To illustrate why this lockdown really needs to stay as short as possible and why Trump and Boris are aggressively pushing for a test and anti-viral alternative, economists are forecasting jobless claims in the US to be in the 2-3m region next week vs 150-200k a normal month.
Do we even live in the same time line ? All he did was say "nothing is happening", "we have the best people" and aggressively push to call it "the Chinese virus". None of it being useful. [0]
The US will get absolutely destroyed by this virus. It's way too little way too late and it'll really show how far behind the US is in term of social/job security and healthcare.
To put things into perspective, in tiny Norway companies have issued warnings to 170k, in one week. In six days they received 105k applications for unemployment benefits.
The government is paying full salary (capped at ~600k) for the first 20 days. After that you receive either 62,4% of your salary up to 600k, and if you make less than 300k you receive 80%.
But it's not just Trump and Boris pushing for it. Trials of anti-virals are pushed heavily by the WHO in all countries.
Not in all countries. In France the gvt and newspapers have been downplaying the benefits of these anti-viral drugs. They are launching trials but it feels like it is doing under the pressure of the opinion. They are adament that lockdowns are the only efficient long term solution.
We're not going to whitewash Trump; he wasted too much time trying to downplay and deflect the virus and only took it seriously when it became apparent that wouldn't work.
I also think everyone is working to end the quarantine as quickly as possible, as they are aware of the social and economic implications. The problem with rushing however is that if we develop a vaccine that is ineffective or harmful, it will make the situation worse.
Here's a transcript from yesterday's press conference. Of the 42 hits of a search for "test", not one of them is Trump referring to the availability of tests. It's either other people mentioning tests, reporters asking about tests, Trump using "test" as an imbecile's synonym for "clinical trial", or referring to various peoples' test result. No "tests are being made available", or "we're working with industry to increase production of testing kits" or anything similar.
It's not unheard of and some work has been done to study if this would be beneficial (with promising results)[1]:
But I offer as evidence two papers[2] in 2005, one in Nature and one in Science.
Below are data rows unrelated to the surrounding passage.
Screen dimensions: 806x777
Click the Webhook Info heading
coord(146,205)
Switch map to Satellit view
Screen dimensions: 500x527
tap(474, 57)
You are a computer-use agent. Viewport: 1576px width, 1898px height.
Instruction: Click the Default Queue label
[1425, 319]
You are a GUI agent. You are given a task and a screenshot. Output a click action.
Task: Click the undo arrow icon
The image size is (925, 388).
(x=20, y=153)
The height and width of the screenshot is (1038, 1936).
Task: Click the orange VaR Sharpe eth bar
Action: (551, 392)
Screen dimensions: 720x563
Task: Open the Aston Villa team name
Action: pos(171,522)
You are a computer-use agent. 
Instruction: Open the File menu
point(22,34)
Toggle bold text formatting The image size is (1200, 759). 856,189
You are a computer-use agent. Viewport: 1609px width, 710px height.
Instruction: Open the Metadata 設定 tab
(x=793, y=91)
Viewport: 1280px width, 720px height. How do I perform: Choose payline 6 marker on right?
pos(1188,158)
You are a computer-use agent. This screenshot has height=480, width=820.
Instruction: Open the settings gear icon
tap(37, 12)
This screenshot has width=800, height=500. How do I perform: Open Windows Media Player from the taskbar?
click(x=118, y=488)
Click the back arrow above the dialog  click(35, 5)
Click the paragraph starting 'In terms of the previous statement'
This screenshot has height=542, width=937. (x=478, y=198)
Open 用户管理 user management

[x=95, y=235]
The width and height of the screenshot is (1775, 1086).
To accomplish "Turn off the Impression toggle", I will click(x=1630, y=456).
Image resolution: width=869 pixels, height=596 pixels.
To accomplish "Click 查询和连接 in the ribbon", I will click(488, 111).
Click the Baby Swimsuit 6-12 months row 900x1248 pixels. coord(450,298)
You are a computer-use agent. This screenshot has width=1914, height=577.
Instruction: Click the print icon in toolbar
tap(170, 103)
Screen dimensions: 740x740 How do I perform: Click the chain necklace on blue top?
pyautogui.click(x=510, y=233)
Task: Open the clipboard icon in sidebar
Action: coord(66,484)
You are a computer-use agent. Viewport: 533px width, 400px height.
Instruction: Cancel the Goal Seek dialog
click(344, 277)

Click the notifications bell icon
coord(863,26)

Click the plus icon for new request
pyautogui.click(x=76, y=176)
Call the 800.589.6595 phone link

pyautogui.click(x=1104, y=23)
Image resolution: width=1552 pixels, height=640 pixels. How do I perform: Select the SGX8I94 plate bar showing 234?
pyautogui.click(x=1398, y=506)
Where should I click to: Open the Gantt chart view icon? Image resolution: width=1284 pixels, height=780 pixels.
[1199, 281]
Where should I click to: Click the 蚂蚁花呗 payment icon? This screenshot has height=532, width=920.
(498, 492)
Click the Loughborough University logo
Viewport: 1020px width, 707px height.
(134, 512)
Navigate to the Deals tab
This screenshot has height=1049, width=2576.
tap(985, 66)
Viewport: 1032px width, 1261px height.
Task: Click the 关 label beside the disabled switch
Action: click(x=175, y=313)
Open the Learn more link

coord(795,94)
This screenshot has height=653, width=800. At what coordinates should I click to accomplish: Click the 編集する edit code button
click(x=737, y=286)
They both did mathematical modeling with influenza, to see whether saturation with just Tamiflu of an area around a case of influenza could stop the outbreak. And in both cases, it worked.
Which is really all that most countries are doing. In doing so also they're buying time by decreasing the number of people that get infected per unit of time, thus increasing the likelihood that more people will be infected later when possibly better treatment options exist and/or a vaccine.